In fact Anne's schedule precluded her from attending anything but the opening session. From somewhere in Africa, between Kenya and Zimbabwe, we received the following report: The Director General of UNESCO called on the community to help fulfill individuals, to assist them in gaining capabilities to find their own solutions and to do away with a hierarchy which promotes exploitation through the school system. This theme of seeing traditional education and its vehicle, the school system, as villain was repeated by several speakers. Andre Henry, a French educational minister, said "Popular education, which is what we are concerned with here, has been marginalized, stifled and sterilized for decades. In spite of some progress, we are still dealing with a society characterized by inequalities and elitism. It is, therefore time for each person to consider himself responsible, cease to be an object submitting to decisions in which he or she has not participated and fully to take on the dignity occurring to the free and conscious citizen." This is seen as the mandate and vocation of socialism. This guy also uses terms like "recurrent training" to cope with the "knowledge explosion," political transformations and career changes. Sounds like life-long schooling to me. However I didn't hear any talk of credentialing

Another recurring theme called for the development of new structures which allow for the broadest citizen participation possible. For example a Mexican representative called for a new world order defined by the working people not the Superpowers. Adult ed must separate itself from the Superpowers' agenda by addressing real problems of existence, such as world peace. Literacy, he suggested, is important and an appropriate function of adult ed but not just to read and write in the traditional sense. "We need to read about our realities and write our own history." Further, he suggested that the conference should redefine adult ed, developing bold new policies which emphasize a critical analysis of reality, strengthen the multi-cultural dimension and promote solidarity and creativity among the people.

Generally, it was exciting to hear adult educators and others express commitment to the consumers of adult ed, particularly their empowerment, versus the self-serving rhetoric about the adult educator's future usually put forth at AEA.

#### Data section
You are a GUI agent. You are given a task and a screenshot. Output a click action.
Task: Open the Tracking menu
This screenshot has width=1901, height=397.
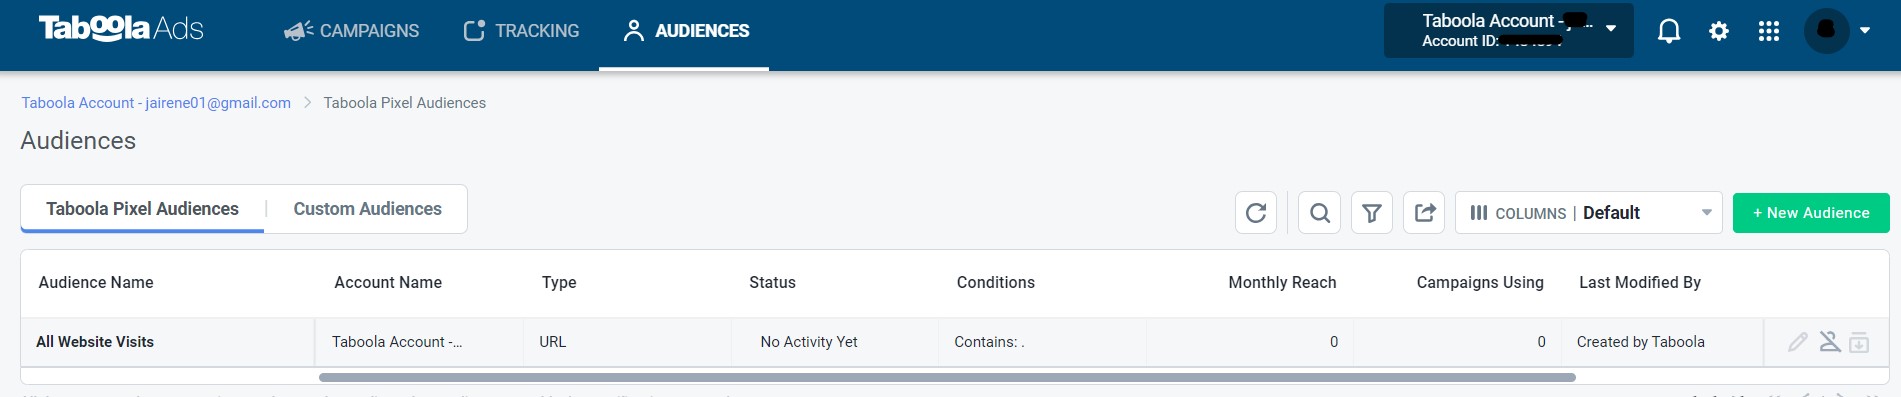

#### What needs to be done
In the conference report, who did the Mexican representative say should define a new world order?

#### Final answer
The working people, not the Superpowers.